──────── Text to read ────────

While there will be a ceremonial show of mourning by the state at Gandhi Samadhi in Rajghat, the tragic reality is that contemporary India worships Gandhi’s assassin and assassinates the character of the father of the nation.

India’s freedom was intertwined with parricide and Partition was a division of Bapu’s soul. He loved Hindus and Muslims alike and both communities thought that he favoured the other. The truth was that he was trying to maintain communal peace and amity. If his experiments with brahmacharya remain a blot, Noakhali was his finest hour. There was something heroic about a 78-year-old man walking through riot-torn Bengal for communal peace.

 

In this age of post-truth, perhaps satyagrahi should be reinterpreted as a ‘seeker of truth’. For Gandhi, truth-seeking was the purpose of his life. In an article published in Young India on April 3, 1924, Gandhiji described himself as ‘a humble seeker of truth’ Contemporary India’s greatest tragedy is the appropriation of Gandhi by the Rashtriya Swayamsevak Sangh. A recent book tries to cast him as a ‘Hindu patriot’. Nothing could be further from the truth. The attempt at preparing an authentic edition of the Hind Swaraj and only focusing on the text is a misplaced attempt at cutting off the Mahatma from his experience. He was a man who devoted his life to truth seeking, which was an everyday struggle for him. His faith and nationalism were inclusive, not parochial. Any attempt to confine this apostle of peace and non-violence to a particular religion or nation is a flawed one.

──────── Data entries ────────

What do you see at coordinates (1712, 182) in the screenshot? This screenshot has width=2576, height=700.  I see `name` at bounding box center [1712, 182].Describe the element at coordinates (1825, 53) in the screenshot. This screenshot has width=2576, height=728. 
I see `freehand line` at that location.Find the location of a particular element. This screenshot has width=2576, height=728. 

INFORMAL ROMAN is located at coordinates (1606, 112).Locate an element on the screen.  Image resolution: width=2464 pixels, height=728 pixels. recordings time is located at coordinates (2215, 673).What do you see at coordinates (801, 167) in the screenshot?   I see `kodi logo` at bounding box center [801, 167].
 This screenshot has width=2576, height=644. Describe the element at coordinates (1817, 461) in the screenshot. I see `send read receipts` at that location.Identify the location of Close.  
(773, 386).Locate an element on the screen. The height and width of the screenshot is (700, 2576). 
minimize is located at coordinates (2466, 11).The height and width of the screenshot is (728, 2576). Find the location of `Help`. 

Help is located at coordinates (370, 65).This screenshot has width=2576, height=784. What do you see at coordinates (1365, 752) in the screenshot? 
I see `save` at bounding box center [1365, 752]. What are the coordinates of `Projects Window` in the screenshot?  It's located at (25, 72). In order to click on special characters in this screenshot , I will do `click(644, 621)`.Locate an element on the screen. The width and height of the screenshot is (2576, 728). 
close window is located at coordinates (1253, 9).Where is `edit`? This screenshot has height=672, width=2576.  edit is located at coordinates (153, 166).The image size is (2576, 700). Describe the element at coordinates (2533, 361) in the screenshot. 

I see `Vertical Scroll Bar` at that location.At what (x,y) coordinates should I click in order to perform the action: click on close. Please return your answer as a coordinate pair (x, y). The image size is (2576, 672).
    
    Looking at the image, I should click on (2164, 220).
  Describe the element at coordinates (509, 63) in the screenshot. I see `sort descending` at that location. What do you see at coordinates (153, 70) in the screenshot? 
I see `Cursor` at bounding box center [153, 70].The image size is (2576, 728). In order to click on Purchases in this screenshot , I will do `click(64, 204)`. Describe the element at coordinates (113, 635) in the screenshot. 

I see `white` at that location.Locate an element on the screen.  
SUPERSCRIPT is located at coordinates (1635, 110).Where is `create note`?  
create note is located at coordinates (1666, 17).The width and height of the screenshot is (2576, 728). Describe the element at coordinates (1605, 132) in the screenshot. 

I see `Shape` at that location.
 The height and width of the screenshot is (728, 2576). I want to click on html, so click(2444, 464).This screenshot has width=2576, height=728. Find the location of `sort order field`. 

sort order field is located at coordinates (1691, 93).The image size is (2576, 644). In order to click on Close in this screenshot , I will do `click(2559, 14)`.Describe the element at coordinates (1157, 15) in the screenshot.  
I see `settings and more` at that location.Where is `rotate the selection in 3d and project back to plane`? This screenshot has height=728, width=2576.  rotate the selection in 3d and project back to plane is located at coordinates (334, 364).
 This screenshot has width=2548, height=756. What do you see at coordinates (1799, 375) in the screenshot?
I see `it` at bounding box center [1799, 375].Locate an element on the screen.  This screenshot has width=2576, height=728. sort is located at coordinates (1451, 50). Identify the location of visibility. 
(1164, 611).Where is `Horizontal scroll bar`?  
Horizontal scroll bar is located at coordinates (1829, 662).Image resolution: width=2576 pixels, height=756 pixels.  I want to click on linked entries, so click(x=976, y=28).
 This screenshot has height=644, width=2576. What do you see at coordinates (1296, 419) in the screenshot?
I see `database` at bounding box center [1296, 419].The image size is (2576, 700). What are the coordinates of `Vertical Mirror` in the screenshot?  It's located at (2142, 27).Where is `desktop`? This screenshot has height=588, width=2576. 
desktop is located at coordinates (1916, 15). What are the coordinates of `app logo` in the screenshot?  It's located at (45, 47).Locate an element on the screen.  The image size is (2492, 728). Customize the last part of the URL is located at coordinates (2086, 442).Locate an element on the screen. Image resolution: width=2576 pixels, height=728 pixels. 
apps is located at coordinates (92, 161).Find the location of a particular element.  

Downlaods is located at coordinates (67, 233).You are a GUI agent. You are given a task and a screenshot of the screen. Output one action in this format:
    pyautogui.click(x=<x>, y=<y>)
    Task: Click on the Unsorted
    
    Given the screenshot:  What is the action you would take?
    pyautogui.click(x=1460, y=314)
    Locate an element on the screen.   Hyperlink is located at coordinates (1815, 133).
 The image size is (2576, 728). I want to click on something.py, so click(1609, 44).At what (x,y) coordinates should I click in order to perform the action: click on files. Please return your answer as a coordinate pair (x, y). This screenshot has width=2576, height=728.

────────

§ **Task instructions**
**1.** In the piece on Gandhi, why does the author consider any attempt to confine him to a particular religion or nation flawed? Answer in one to three sentences.
**2.** According to the piece on Gandhi, in which publication and on what date did he call himself "a humble seeker of truth"?
**3.** Carry the piece on Gandhi forward, starting after its final sentence.

§ **Expected answers**
**1.** The author considers it flawed because Gandhi's faith and nationalism were inclusive, not parochial. He was a man who devoted his life to seeking truth.

**2.** In Young India, on April 3, 1924.

**3.**
Gandhiji was a self-confident Sanatani Hindu who realised that colonialism had kidnapped our soul; it forced us to think about ourselves in an alien tongue. No wonder he wrote Hind Swaraj in Gujarati and his eclectic spiritual diet included the Isha Upanishad, The Gita, Tulsi Ramayana, Sermon on the Mount and verses from the Quran. Gandhiji’s Catholic Hinduism and eclectic hermeneutics serve as an antidote to today’s Hindutva.

 

 

Most importantly, he was a practitioner first.

His long marches and walks, observances of silence and his spinning were intimately tied to his politics and his views on religious pluralism. It is important to understand his praxis in order to understand his thought.

While Hind Swaraj with its agenda of moral regeneration and political emancipation is considered as the Ur text of Gandhian thought, Gandhi’s interpretation of the Gita as anasakti yoga (gospel of selfless action) is much ignored. Written on the basis of the talks given by the Mahatma at Sabarmati ashram between February 24 and November 27, 1926, it urged his co-workers and fellow countrymen to fight the battle within.

Gandhi’s interpretation of the Gita continues to be relevant since the hatred and violence we see today around us, is perhaps a manifestation of the evil or Kaurava within all of us.


 

Independent India failed the test that Gandhi gave in his talisman. In our race to vikas (development), we forgot about the poorest and the weakest: our domestic helps, plumbers, gardeners, seamstresses, sweepers etc. are Gandhiji’s everyday men and women. He was a proponent of sarvodaya (emancipation of all) and antodaya (emancipation of the last or the weakest person). In a consumerist culture driven by social media, we seem to have forgotten basic values like kindness, compassion and empathy to even care about antodaya or sarvodaya.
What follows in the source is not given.